IMPRESSIONS THAT REMAINED
Memoirs
By ETHEL SMYTH
Introduction by ERNEST NEWMAN

The Author, aged about five
IN MEMORY OF
MEP
( THE HON. LADY PONSONBY )
AND OF OUR LONG FRIENDSHIP
1890-1916
I find Lady Ponsonby, the wise judge, the firm Liberal, more and more delightful; at last one feels she is getting old-she is eighty-two. She is like a fine flame kindled by sea-logs and sandlewood-good to watch and good to warm the mind at, and the heart too .
EDITH SICHELL (1914)
INTRODUCTION

R EVIEWING Ethel Smyth s Impressions That Remained when it was first published in England I expressed the opinion that this was one of the half-dozen best autobiographies in the English language. This estimate has been confirmed by a recent re-reading of it for the present American edition. But there are several other books by the same author equally worth reading, for Ethel Smyth was one of the most remarkable women of her epoch; and I am glad that a request from Mr. Alfred Knopf to furnish an Introduction to this new edition affords me an opportunity of telling the American musical public more about her than is contained in her first book.
The autobiography may be trusted to tell its own story so far as it goes. But it was issued in 1919, and a great deal happened between then and the author s death in 1944. The memoirs, apart from a brief reference in the Epilogue to friends or incidents of the years immediately following, carry us only as far as 1892. Writing as she did in 1918 her scope was necessarily restricted here and there by the fact that several people who had played a considerable part in her life-story were still alive. One of these was the Ex-Empress Eug nie of France, with whom she was on terms of close friendship for more than a quarter of a century from 1890 onwards, the Empress s English estate at Famborough Hill being close to the Smyth house at Frimley and to later residences of Ethel. It would obviously have been impossible for the author to write about the Empress at any length or with any freedom while she was still alive. She died, at the age of ninety-five in July 1920-a year or so after the publication of the Impressions ; and in her second book, Streaks of Life (1921), Ethel Smyth painted a portrait of her that is not only fascinating in itself but of value to students and historians of the Second Empire.
The passing of the Empress from the scene also placed the author at liberty to indulge in some amusing reminiscences of the old Queen Victoria, with whom she had come into contact through Eug nie: they include the rich story, told with rich humour, of the dreadful breach of etiquette of which Ethel was innocently guilty at an after-dinner reception at Balmoral. At one end of the large room was a fireplace, and in front of this a hearthrug on which, in remote dignity, the Queen was standing with the Empress. Leading up to the two august ladies, says Ethel,
was an avenue composed of royal personages-ranged, as I afterwards found out, in order of precedence, the highest in rank being closest to the hearthrug-which avenue, broadening towards its base, gradually became mere ladies and gentlemen of the Court, and finally petered out in a group of Maids of Honour huddled ingloriously in the bay-window.

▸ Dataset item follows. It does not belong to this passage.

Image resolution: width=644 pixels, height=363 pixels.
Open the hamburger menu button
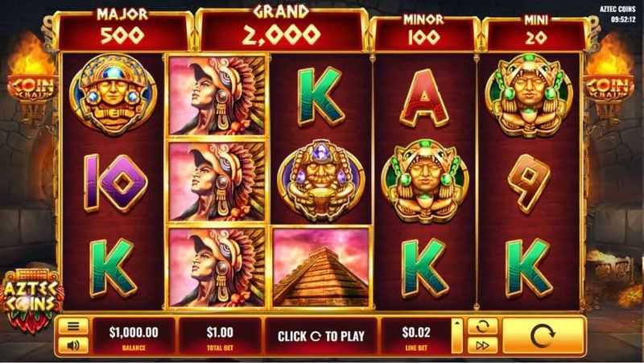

What Court procedure prescribed was that Ethel should remain among the huddle until she caught the royal eye, curtsey, and await a command to come forward. Will it be believed, she chuckles,
that what I did was to advance unconcernedly up the avenue, with a polite intention to say How do you do? to the Queen?
The error was pardonable, for at that time she knew nothing of the quite necessary etiquette of Courts, and the Empress had obtained a royal command to her to join the party at Balmoral in order that the Queen might become interested in her big work of that period, the Mass in D, and perhaps use her influence to bring it to performance in London. Ethel s description of the scene that followed is typical of her gay humour in all the awkward situations, and they were many, of her life:
If a young dog strays up the aisle during church no one says anything, no one does anything, but none the less he soon becomes aware that something is wrong. Even so, as the distance between myself and the hearthrug diminished did I become aware that something was very wrong indeed; my cheerful confidence waned and my step faltered. I saw the Queen slightly turn her head, look at me for a second as if I were some strange insect, and resume her conversation with the Empress. If I had been a Brobdingnagian spider as big as a Newfoundland she would not have acted differently. Someone would remove the creature; that was enough. I did not catch the Empress s eye, but I now know that since she could not shriek Mon Dieu, n avancez pas! she must have wished the earth would open and swallow me up. At this moment dear, human Princess Christian, who had come more in contact with low life than the Queen, stepped forward and shook hands with me-and somehow or other, I know not how, I backed away into the obscurity from which I should never have emerged.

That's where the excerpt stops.